The required output is the lines below from the line containing "The height and width of the screenshot is (599, 864)." to the line containing "460x912 pixels.", inclusive, retyped exactly. No other lines belong in it.

+++ DATA FOR REVIEW

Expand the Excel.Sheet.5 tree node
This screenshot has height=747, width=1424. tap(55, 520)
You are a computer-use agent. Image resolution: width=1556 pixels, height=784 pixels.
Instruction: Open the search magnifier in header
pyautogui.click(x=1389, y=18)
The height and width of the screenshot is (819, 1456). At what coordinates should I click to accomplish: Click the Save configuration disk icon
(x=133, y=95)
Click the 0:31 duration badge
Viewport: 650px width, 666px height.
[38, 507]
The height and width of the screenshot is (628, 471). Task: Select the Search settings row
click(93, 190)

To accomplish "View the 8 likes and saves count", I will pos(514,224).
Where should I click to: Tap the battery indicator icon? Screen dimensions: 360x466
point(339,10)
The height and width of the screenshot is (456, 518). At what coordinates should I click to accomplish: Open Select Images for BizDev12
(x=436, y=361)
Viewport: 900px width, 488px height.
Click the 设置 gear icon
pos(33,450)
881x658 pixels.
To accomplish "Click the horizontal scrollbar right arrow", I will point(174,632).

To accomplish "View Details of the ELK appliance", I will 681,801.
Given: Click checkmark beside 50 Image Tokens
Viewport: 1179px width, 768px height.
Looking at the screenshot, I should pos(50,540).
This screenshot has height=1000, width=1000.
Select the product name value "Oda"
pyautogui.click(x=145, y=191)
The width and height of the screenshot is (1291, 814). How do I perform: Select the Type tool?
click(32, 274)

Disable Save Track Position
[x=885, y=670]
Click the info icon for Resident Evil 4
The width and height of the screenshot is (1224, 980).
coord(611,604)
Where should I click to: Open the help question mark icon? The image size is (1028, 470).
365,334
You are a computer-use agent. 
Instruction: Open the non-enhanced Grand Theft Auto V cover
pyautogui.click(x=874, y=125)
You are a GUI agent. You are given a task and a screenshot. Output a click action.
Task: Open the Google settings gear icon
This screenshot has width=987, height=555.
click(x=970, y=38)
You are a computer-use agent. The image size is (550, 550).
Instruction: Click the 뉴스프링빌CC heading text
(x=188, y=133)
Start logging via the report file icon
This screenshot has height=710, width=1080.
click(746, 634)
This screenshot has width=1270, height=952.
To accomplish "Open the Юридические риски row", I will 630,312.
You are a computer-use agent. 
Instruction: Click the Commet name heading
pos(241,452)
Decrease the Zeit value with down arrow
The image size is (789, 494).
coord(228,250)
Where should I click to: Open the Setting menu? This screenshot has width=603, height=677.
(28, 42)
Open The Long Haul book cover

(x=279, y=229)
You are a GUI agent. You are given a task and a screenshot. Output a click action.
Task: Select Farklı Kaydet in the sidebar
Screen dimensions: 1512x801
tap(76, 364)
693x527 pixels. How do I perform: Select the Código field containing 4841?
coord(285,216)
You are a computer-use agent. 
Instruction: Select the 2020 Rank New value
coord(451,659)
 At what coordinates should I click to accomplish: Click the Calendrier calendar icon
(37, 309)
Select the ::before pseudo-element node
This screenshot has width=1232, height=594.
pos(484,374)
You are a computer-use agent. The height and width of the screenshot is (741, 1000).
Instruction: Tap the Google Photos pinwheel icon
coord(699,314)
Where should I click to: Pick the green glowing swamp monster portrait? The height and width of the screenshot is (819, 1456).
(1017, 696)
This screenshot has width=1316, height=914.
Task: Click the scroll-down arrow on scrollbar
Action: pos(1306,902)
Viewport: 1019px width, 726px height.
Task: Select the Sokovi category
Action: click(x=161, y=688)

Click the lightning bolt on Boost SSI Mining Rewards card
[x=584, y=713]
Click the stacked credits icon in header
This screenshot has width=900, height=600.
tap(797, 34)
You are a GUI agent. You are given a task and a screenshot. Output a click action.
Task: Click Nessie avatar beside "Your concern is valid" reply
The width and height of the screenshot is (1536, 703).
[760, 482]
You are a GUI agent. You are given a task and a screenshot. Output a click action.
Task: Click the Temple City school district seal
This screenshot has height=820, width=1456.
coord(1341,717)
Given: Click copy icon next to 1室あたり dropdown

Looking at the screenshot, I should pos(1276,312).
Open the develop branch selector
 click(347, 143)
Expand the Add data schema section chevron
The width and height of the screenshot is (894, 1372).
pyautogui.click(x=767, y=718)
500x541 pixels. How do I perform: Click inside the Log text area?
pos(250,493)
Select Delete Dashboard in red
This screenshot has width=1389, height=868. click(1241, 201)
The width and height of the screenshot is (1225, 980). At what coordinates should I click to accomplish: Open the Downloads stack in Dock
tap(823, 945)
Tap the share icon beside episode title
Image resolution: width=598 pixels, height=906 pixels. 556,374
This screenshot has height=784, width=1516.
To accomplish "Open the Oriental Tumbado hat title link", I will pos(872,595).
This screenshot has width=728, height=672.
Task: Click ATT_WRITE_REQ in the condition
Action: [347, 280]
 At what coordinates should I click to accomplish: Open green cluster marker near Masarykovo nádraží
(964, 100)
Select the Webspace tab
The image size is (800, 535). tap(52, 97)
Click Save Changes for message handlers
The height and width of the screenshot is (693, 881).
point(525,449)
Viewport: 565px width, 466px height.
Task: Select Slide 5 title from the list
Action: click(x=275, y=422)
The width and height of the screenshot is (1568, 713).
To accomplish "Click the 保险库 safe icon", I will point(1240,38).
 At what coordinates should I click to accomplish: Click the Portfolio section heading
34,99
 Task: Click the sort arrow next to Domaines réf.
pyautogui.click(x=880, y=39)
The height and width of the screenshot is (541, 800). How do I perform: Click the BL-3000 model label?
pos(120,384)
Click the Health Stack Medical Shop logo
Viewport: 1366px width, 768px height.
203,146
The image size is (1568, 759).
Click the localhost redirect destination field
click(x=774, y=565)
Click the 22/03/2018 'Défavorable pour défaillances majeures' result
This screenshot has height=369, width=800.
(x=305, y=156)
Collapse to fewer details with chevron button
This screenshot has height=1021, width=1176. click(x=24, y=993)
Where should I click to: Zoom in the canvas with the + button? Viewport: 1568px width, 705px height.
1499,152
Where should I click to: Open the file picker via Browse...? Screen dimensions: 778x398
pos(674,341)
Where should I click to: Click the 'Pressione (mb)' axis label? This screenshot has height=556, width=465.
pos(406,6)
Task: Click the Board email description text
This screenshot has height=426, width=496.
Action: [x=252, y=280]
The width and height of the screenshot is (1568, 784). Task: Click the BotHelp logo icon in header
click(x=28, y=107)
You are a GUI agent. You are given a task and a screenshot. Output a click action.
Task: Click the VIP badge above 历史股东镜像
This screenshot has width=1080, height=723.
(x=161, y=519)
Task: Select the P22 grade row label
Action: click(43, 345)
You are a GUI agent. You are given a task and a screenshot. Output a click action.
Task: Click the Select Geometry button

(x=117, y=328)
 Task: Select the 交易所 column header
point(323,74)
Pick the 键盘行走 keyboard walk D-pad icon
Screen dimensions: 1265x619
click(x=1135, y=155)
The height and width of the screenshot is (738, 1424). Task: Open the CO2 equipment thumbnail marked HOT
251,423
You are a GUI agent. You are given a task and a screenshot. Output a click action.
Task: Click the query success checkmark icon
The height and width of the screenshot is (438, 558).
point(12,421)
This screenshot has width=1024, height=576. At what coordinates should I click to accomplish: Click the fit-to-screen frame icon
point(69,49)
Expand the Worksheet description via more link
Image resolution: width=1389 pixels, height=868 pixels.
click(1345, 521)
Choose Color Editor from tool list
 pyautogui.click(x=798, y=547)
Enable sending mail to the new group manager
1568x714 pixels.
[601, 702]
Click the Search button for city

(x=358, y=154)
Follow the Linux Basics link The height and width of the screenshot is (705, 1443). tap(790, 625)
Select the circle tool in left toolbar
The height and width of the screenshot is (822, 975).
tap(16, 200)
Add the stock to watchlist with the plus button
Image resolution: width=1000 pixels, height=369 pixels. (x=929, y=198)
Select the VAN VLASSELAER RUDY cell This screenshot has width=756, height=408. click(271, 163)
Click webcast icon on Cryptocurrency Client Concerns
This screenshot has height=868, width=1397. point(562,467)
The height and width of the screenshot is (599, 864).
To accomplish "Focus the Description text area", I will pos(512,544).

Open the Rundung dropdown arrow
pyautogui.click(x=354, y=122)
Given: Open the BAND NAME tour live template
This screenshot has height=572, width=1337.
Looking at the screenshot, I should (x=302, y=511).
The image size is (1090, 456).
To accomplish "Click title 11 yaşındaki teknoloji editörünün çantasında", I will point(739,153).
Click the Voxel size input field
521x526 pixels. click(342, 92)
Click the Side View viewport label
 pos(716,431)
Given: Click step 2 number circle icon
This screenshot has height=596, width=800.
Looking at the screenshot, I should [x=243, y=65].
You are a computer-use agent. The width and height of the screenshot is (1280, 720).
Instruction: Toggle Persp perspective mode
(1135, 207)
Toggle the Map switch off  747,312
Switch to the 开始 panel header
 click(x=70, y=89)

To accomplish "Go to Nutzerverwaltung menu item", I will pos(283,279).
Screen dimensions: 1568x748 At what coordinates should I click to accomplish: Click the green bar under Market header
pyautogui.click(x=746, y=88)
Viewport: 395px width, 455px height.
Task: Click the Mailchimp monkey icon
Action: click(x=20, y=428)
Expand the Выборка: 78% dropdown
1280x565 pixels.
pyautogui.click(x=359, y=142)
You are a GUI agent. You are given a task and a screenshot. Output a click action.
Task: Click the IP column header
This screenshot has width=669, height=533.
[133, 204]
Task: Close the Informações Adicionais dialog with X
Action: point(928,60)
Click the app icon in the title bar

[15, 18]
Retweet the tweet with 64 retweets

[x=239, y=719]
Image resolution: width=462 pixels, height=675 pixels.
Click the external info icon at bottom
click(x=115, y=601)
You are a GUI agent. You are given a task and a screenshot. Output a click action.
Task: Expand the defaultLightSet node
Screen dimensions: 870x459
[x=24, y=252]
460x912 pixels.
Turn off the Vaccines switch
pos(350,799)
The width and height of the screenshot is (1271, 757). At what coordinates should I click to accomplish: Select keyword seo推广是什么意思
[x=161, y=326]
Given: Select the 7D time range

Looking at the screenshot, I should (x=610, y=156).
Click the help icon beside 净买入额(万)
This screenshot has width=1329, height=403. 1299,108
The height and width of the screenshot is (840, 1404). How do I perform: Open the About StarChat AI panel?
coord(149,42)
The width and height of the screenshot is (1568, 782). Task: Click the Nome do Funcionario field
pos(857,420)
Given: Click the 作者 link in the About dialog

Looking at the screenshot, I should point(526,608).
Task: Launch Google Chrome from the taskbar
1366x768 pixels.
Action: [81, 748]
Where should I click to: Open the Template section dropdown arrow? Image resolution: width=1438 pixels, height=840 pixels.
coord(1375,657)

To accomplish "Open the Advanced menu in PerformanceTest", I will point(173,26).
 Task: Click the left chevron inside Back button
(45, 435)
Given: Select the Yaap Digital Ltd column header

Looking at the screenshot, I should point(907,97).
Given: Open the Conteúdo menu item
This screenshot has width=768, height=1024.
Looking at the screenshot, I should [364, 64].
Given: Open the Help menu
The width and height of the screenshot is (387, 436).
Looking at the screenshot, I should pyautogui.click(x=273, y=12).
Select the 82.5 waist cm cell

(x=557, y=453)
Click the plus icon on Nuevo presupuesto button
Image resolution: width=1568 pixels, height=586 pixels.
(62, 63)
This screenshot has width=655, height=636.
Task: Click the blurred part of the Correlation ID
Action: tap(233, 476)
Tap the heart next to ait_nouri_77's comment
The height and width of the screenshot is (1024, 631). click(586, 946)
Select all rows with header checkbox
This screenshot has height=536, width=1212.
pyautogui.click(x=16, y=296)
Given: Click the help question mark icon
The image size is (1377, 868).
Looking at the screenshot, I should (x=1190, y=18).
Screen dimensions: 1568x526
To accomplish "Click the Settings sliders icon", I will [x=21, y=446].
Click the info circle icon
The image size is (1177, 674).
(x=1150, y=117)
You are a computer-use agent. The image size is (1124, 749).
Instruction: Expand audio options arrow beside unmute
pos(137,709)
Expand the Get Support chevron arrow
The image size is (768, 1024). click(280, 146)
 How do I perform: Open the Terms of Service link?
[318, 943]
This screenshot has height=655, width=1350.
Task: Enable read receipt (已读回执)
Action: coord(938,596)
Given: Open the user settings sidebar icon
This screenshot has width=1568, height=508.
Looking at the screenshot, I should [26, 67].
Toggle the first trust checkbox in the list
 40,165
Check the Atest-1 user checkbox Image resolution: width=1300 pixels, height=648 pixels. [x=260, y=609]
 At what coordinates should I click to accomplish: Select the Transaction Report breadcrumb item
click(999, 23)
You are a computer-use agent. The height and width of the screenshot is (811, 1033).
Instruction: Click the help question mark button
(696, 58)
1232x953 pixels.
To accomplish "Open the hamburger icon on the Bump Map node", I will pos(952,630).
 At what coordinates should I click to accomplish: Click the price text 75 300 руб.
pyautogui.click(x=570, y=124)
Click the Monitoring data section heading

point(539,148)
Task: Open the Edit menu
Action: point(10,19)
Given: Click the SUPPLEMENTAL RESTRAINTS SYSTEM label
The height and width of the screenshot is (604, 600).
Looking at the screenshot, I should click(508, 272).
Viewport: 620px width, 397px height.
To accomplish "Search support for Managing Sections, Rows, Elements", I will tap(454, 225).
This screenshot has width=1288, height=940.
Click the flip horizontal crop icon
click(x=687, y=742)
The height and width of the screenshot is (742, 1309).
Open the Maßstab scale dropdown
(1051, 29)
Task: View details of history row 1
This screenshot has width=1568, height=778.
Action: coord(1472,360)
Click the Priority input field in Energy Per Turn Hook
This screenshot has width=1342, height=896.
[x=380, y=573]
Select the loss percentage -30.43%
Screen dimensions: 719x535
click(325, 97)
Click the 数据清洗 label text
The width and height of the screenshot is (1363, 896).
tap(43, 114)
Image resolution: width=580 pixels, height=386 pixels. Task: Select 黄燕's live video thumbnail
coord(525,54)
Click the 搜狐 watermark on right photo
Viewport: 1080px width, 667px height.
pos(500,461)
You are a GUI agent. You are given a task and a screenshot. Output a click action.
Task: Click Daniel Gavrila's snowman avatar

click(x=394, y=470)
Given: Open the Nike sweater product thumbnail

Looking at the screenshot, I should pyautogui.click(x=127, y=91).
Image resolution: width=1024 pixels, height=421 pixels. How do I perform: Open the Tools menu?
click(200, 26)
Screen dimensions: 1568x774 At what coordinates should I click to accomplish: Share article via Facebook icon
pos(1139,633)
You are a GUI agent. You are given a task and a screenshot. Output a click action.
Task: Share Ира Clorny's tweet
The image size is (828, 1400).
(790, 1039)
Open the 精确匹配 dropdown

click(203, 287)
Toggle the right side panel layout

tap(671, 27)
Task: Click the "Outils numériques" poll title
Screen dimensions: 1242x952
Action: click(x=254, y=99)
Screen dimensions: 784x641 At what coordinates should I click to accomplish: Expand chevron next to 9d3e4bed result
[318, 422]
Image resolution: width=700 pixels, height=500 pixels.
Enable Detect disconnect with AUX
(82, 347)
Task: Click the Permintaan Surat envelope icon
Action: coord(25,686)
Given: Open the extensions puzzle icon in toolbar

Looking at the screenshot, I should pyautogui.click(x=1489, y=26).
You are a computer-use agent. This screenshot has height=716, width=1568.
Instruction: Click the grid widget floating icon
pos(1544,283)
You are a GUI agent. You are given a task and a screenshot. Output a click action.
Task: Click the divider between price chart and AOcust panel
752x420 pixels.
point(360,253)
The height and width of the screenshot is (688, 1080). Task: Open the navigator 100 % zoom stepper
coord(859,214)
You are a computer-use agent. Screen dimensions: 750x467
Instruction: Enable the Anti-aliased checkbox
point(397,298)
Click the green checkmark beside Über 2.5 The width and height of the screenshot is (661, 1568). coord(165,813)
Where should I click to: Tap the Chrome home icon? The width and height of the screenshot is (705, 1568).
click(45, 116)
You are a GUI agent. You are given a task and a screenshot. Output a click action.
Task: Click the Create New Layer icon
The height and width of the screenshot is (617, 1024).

++++++

TASK ANSWER ::
The height and width of the screenshot is (599, 864).
To accomplish "Focus the Description text area", I will pos(512,544).

Open the Rundung dropdown arrow
pyautogui.click(x=354, y=122)
Given: Open the BAND NAME tour live template
This screenshot has height=572, width=1337.
Looking at the screenshot, I should (x=302, y=511).
The image size is (1090, 456).
To accomplish "Click title 11 yaşındaki teknoloji editörünün çantasında", I will point(739,153).
Click the Voxel size input field
521x526 pixels. click(342, 92)
Click the Side View viewport label
 pos(716,431)
Given: Click step 2 number circle icon
This screenshot has height=596, width=800.
Looking at the screenshot, I should [x=243, y=65].
You are a computer-use agent. The width and height of the screenshot is (1280, 720).
Instruction: Toggle Persp perspective mode
(1135, 207)
Toggle the Map switch off  747,312
Switch to the 开始 panel header
 click(x=70, y=89)

To accomplish "Go to Nutzerverwaltung menu item", I will pos(283,279).
Screen dimensions: 1568x748 At what coordinates should I click to accomplish: Click the green bar under Market header
pyautogui.click(x=746, y=88)
Viewport: 395px width, 455px height.
Task: Click the Mailchimp monkey icon
Action: click(x=20, y=428)
Expand the Выборка: 78% dropdown
1280x565 pixels.
pyautogui.click(x=359, y=142)
You are a GUI agent. You are given a task and a screenshot. Output a click action.
Task: Click the IP column header
This screenshot has width=669, height=533.
[133, 204]
Task: Close the Informações Adicionais dialog with X
Action: point(928,60)
Click the app icon in the title bar

[15, 18]
Retweet the tweet with 64 retweets

[x=239, y=719]
Image resolution: width=462 pixels, height=675 pixels.
Click the external info icon at bottom
click(x=115, y=601)
You are a GUI agent. You are given a task and a screenshot. Output a click action.
Task: Expand the defaultLightSet node
Screen dimensions: 870x459
[x=24, y=252]
460x912 pixels.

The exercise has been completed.